Eine entsprechende Rechtsverordnung auf Grundlage des Kreislaufwirtschaftsgesetzes liegt bis heute – fast zwei Jahre nach der ersten Ankündigung der Umweltministerin – immer noch nicht vor. Ob und wann diese Verordnung kommen wird, ist unklarer als je zuvor.

Die Bundesregierung sieht nun zunächst eine weitere Hürde, die es durch eine zweite Verordnung zu lösen gilt: "Zur Vorbereitung einer solchen Rechtsverordnung ist zunächst die Herstellung von Transparenz [...] notwendig, damit der konkrete Handlungsbedarf deutlich wird." Dies ist einigermaßen absurd, da die Problematik ja nun wirklich hinreichend bekannt ist. Wann diese Verordnung vor der Verordnung kommen soll und wie sie ausgestaltet werden soll, ist ebenfalls noch vollkommen unklar.
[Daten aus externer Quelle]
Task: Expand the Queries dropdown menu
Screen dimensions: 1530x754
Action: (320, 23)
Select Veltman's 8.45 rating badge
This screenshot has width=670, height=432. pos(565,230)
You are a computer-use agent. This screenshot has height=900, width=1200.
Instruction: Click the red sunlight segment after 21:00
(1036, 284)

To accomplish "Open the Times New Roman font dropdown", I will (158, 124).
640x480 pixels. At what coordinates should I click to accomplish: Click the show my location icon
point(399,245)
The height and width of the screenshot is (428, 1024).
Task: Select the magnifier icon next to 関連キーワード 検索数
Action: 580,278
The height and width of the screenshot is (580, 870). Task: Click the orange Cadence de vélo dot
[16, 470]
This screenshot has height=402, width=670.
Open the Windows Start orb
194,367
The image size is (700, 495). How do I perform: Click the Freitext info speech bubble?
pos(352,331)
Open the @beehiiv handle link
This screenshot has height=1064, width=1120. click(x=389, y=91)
Bettina Hoffmann: „Gebrauchsfähige Güter werden in einem grotesken Ausmaß vernichtet."

Die von Svenja Schulze stolz beworbene Verankerung einer Obhutspflicht im Kreislaufwirtschaftsgesetz ist eine reine Shownummer. Es fehlt bis heute jegliche rechtliche Handhabe, um die Vernichtung von Waren zu stoppen. Die Umweltministerin rühmt sich mit einem Paragraphen, der nicht mehr ist als eine freundliche Erinnerung an die Hersteller, ihrer Produktverantwortung gerecht zu werden.

Die Bundesregierung muss jetzt eine verbindliche Rechtsverordnung auf den Weg bringen. Die Vernichtung von unverkaufter Waren, neuwertigen Retouren und gebrauchsfähigen Second-Hand-Produkten darf nicht länger eine legale Option sein.

Flankierend sind weitere Maßnahmen nötig: Wenn Händler gebrauchsfähige Produkte nicht mehr verkaufen können, müssen Spenden durch eine Umsatzsteuerbefreiung erleichtert werden. Außerdem sind klare Berichtspflichten erforderlich. Händler sollen offenlegen, wieviel Ware tatsächlich vernichtet wird.